Computer vision can be used to scan live or recorded video footage to provide security officers with vital information, such as detecting guns in a public area. Facial recognition for this use case - to identify harmful or criminal activity - has come under scrutiny for its use by law enforcement to identify suspects of crimes. The algorithms that underpin this technology have flagged innocent people as suspects of crimes, when algorithms falsely matched their photos with security video footage.
For this reason, several large technology companies announced they have stopped offering, developing, or researching facial analysis software. In general, the tech and security industries have much to learn about how to avoid algorithmic bias and false positives, particularly in cases where data is used to make decisions about individuals’ future freedoms.
Transportation
For centuries, transportation has applied technology to deliver people, goods, and services to places quickly and efficiently. Today, the industry is in the midst of a wide-ranging digital transformation, driven in part by computer vision. Applying AI is challenging for organizations at every stage of growth, from startup to enterprise, typically due to the shortage of skills to design, annotate data for, and validate new AI-driven ways to solve age-old, painful problems.
We’re seeing growth in computer vision for transportation with the proliferation of autonomous vehicle capabilities, such as intelligent automobile features like emergency braking and lane detection, Tesla’s hands-free driver assist, and autonomous robots for contactless delivery of food and medicine.

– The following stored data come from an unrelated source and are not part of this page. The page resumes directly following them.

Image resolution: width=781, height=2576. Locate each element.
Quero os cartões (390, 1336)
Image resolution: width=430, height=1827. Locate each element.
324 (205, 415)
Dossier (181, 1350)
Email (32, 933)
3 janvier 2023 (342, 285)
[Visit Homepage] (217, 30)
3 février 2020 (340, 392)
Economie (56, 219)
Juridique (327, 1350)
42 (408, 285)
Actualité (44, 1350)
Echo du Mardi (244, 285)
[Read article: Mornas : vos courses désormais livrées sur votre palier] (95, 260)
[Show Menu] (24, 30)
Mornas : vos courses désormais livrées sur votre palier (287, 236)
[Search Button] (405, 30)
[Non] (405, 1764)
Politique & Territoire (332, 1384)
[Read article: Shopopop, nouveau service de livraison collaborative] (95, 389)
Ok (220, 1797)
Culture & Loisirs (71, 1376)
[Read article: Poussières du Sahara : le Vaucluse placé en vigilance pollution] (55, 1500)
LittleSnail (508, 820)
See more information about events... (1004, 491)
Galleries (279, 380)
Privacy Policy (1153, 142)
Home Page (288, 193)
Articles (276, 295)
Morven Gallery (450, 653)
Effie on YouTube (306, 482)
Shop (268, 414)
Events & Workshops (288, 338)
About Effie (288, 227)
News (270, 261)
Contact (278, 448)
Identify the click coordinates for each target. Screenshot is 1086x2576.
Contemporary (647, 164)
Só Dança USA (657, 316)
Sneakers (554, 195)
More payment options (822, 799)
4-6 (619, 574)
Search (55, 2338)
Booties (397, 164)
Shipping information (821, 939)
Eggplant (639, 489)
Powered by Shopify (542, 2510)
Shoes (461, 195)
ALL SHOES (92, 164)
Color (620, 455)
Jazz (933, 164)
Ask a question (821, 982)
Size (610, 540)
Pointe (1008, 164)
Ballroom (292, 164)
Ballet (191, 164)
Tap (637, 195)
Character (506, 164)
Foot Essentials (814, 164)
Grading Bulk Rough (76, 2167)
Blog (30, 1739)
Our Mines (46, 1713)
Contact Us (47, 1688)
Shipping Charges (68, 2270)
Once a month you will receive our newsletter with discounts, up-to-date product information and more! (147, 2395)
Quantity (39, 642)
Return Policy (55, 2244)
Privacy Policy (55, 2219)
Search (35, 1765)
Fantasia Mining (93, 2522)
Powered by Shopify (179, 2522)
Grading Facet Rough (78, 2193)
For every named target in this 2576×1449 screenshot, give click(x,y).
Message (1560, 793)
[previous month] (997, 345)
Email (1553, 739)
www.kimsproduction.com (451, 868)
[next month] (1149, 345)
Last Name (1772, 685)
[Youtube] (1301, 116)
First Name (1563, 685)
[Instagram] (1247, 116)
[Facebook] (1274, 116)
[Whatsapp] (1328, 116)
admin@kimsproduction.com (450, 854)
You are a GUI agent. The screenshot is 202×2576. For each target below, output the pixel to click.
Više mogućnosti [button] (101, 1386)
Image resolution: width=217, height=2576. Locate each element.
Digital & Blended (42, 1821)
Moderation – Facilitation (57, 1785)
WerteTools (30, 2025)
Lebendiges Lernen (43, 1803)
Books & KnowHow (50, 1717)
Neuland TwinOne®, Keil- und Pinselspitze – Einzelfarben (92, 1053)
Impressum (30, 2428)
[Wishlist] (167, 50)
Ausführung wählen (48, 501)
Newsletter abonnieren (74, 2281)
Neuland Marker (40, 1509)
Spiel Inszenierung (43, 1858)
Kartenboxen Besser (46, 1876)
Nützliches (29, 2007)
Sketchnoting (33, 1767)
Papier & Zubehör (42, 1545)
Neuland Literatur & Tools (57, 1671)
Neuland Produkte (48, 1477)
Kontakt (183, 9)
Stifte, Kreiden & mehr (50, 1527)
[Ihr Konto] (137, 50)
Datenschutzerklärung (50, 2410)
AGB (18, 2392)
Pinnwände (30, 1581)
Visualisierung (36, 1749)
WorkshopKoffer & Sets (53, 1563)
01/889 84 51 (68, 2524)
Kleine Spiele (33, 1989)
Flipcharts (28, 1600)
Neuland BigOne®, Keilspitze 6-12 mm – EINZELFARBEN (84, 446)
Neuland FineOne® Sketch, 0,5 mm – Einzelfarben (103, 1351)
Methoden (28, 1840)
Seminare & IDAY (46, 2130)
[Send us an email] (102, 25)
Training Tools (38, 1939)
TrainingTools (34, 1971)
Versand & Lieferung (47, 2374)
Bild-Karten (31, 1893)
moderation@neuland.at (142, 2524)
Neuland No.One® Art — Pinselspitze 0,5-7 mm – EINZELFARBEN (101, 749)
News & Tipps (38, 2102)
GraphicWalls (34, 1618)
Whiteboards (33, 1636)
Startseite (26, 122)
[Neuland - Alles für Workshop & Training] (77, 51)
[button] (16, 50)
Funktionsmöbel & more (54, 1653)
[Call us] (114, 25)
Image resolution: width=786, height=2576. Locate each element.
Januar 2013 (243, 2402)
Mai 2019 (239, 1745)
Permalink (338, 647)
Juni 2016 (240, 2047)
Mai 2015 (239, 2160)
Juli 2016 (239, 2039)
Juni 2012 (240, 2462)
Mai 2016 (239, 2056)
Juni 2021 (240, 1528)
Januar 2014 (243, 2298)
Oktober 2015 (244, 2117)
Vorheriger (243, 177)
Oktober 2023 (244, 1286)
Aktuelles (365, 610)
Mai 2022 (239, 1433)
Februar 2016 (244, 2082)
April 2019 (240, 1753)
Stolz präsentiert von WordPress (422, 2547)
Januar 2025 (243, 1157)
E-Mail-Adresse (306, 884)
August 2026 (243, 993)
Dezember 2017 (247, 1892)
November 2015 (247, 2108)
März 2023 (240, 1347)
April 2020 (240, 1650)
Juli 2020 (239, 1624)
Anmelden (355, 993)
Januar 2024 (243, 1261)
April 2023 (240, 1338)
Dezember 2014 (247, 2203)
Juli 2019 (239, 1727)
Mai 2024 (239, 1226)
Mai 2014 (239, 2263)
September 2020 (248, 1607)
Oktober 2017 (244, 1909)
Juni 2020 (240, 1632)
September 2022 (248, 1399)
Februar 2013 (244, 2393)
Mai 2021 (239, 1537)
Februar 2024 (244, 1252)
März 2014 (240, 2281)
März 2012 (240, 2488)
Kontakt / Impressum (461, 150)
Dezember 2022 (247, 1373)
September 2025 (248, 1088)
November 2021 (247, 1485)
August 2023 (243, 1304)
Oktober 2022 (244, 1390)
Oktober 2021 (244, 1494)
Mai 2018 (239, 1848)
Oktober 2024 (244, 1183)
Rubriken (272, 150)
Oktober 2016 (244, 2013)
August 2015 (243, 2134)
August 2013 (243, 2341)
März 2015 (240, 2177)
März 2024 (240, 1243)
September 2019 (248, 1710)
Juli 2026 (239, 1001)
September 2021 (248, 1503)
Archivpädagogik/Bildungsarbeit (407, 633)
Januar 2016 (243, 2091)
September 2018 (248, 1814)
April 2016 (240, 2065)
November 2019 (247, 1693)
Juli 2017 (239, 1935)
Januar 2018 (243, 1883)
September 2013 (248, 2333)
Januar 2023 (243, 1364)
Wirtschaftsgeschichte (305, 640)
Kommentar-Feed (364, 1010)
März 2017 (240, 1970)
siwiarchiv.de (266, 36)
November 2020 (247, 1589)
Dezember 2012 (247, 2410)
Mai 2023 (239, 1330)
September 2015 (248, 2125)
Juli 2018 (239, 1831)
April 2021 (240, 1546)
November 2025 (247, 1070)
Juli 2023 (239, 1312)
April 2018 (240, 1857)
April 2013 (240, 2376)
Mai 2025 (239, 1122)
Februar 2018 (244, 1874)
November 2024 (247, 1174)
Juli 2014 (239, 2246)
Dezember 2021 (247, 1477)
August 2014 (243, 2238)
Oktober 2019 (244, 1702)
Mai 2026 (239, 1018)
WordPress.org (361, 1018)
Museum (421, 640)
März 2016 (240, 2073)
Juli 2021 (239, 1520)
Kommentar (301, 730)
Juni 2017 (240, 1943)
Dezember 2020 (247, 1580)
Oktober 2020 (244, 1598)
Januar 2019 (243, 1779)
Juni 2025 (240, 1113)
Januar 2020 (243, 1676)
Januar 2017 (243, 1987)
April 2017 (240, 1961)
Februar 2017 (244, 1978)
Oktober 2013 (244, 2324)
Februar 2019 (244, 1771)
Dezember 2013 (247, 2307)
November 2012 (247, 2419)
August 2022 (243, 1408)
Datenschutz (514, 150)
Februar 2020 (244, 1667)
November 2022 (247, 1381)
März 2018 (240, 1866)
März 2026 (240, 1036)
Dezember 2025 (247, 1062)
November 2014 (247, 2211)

The potential benefits of computer vision in transportation are compelling and virtually endless:
- Safer vehicles with fewer accidents and reduced congestion on streets and highways
- Reduced pollution from gridlocked roadways
- Autonomous delivery of food and medicine to at-risk populations in developing nations
- More efficient and predictable public transportation, including railways, subways, and buses
- Greater safety in the transportation of flammable materials via pipelines
Transportation is among the most promising and visible applications of computer vision. However, the promise of autonomous vehicles has not been realized as fast as some had hoped, due to the intensive data preparation and software and technology development requirements to ensure safety. We can expect to see computer vision contribute to significant advancements in transportation for many years to come.